- Task goal -
Present the data below as a numbered list, omitting the blank lines.

(Records for locating described items)
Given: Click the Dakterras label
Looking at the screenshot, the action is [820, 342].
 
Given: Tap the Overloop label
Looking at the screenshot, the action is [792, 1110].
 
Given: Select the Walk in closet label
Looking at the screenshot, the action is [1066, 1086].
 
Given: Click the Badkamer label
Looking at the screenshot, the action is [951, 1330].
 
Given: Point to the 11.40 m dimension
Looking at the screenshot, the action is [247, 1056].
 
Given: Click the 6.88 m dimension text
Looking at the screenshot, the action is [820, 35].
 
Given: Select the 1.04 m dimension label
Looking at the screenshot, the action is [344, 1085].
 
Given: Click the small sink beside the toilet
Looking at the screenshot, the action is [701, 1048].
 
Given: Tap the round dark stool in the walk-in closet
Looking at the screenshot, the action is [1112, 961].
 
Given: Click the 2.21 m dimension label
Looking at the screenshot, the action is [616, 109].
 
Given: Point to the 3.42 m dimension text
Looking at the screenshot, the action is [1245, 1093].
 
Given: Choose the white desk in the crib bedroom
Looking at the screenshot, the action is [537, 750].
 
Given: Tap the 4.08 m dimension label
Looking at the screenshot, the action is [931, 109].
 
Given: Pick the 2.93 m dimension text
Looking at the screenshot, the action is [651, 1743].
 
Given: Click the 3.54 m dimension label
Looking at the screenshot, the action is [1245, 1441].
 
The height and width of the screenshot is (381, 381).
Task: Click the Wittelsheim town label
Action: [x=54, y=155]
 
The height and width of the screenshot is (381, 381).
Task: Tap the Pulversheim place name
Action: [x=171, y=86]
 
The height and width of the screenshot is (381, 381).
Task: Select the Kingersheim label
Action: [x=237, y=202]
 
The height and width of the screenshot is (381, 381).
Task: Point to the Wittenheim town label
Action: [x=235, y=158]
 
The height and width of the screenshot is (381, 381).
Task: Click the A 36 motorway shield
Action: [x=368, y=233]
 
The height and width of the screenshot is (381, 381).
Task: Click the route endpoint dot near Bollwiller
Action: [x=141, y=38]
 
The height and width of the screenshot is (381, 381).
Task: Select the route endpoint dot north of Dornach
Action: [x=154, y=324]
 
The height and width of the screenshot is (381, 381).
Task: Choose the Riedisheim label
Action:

- Task response -
1. Given: Click the Dakterras label
2. Looking at the screenshot, the action is [820, 342].
3. Given: Tap the Overloop label
4. Looking at the screenshot, the action is [792, 1110].
5. Given: Select the Walk in closet label
6. Looking at the screenshot, the action is [1066, 1086].
7. Given: Click the Badkamer label
8. Looking at the screenshot, the action is [951, 1330].
9. Given: Point to the 11.40 m dimension
10. Looking at the screenshot, the action is [247, 1056].
11. Given: Click the 6.88 m dimension text
12. Looking at the screenshot, the action is [820, 35].
13. Given: Select the 1.04 m dimension label
14. Looking at the screenshot, the action is [344, 1085].
15. Given: Click the small sink beside the toilet
16. Looking at the screenshot, the action is [701, 1048].
17. Given: Tap the round dark stool in the walk-in closet
18. Looking at the screenshot, the action is [1112, 961].
19. Given: Click the 2.21 m dimension label
20. Looking at the screenshot, the action is [616, 109].
21. Given: Point to the 3.42 m dimension text
22. Looking at the screenshot, the action is [1245, 1093].
23. Given: Choose the white desk in the crib bedroom
24. Looking at the screenshot, the action is [537, 750].
25. Given: Tap the 4.08 m dimension label
26. Looking at the screenshot, the action is [931, 109].
27. Given: Pick the 2.93 m dimension text
28. Looking at the screenshot, the action is [651, 1743].
29. Given: Click the 3.54 m dimension label
30. Looking at the screenshot, the action is [1245, 1441].
31. The height and width of the screenshot is (381, 381).
32. Task: Click the Wittelsheim town label
33. Action: [x=54, y=155]
34. The height and width of the screenshot is (381, 381).
35. Task: Tap the Pulversheim place name
36. Action: [x=171, y=86]
37. The height and width of the screenshot is (381, 381).
38. Task: Select the Kingersheim label
39. Action: [x=237, y=202]
40. The height and width of the screenshot is (381, 381).
41. Task: Point to the Wittenheim town label
42. Action: [x=235, y=158]
43. The height and width of the screenshot is (381, 381).
44. Task: Click the A 36 motorway shield
45. Action: [x=368, y=233]
46. The height and width of the screenshot is (381, 381).
47. Task: Click the route endpoint dot near Bollwiller
48. Action: [x=141, y=38]
49. The height and width of the screenshot is (381, 381).
50. Task: Select the route endpoint dot north of Dornach
51. Action: [x=154, y=324]
52. The height and width of the screenshot is (381, 381).
53. Task: Choose the Riedisheim label
54. Action:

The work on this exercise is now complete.